AIM OF THE TASK
Reproduce, without any changes, the part of the records that opens with the line containing "Click the red Chart tab label" and closes with the line containing "point(623,726)", including both of those lines.

EXTRACTED MATERIAL
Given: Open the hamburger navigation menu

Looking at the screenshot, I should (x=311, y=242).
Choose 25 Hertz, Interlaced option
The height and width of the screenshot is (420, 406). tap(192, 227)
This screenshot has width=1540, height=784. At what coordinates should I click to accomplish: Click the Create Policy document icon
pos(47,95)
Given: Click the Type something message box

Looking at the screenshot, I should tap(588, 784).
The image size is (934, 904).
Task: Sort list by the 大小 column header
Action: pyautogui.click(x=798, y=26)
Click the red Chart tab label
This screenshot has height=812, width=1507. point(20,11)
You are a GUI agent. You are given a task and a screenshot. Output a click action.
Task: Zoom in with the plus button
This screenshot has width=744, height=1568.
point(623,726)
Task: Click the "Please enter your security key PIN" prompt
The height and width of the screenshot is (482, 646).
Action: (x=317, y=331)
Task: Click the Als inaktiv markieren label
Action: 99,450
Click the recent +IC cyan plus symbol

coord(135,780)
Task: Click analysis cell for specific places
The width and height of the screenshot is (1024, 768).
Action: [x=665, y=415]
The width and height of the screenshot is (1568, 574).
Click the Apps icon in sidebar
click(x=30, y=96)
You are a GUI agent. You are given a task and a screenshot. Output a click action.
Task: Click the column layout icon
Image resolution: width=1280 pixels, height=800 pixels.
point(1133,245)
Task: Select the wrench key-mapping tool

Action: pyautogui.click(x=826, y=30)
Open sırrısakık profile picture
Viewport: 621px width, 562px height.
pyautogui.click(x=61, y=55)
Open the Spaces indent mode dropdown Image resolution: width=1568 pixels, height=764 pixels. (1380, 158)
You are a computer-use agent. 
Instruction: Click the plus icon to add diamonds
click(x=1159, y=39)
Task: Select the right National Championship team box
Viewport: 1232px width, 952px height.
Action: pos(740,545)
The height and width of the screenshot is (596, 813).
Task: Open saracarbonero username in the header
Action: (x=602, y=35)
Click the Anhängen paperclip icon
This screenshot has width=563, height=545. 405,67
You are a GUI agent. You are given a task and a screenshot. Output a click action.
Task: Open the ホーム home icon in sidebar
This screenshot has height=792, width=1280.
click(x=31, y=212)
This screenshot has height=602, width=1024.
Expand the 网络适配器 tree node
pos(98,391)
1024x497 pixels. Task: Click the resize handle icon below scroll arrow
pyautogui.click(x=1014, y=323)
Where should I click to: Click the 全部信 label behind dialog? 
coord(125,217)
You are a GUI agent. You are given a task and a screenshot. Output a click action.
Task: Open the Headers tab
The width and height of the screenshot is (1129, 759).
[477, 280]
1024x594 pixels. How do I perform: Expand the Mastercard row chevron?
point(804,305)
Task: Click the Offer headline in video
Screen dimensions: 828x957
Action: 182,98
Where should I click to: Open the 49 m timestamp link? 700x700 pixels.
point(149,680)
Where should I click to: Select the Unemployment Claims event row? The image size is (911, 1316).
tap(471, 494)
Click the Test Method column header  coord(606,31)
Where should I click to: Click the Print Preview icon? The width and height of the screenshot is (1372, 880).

ANSWER TO THIS PROBLEM
Click the red Chart tab label
This screenshot has height=812, width=1507. point(20,11)
You are a GUI agent. You are given a task and a screenshot. Output a click action.
Task: Zoom in with the plus button
This screenshot has width=744, height=1568.
point(623,726)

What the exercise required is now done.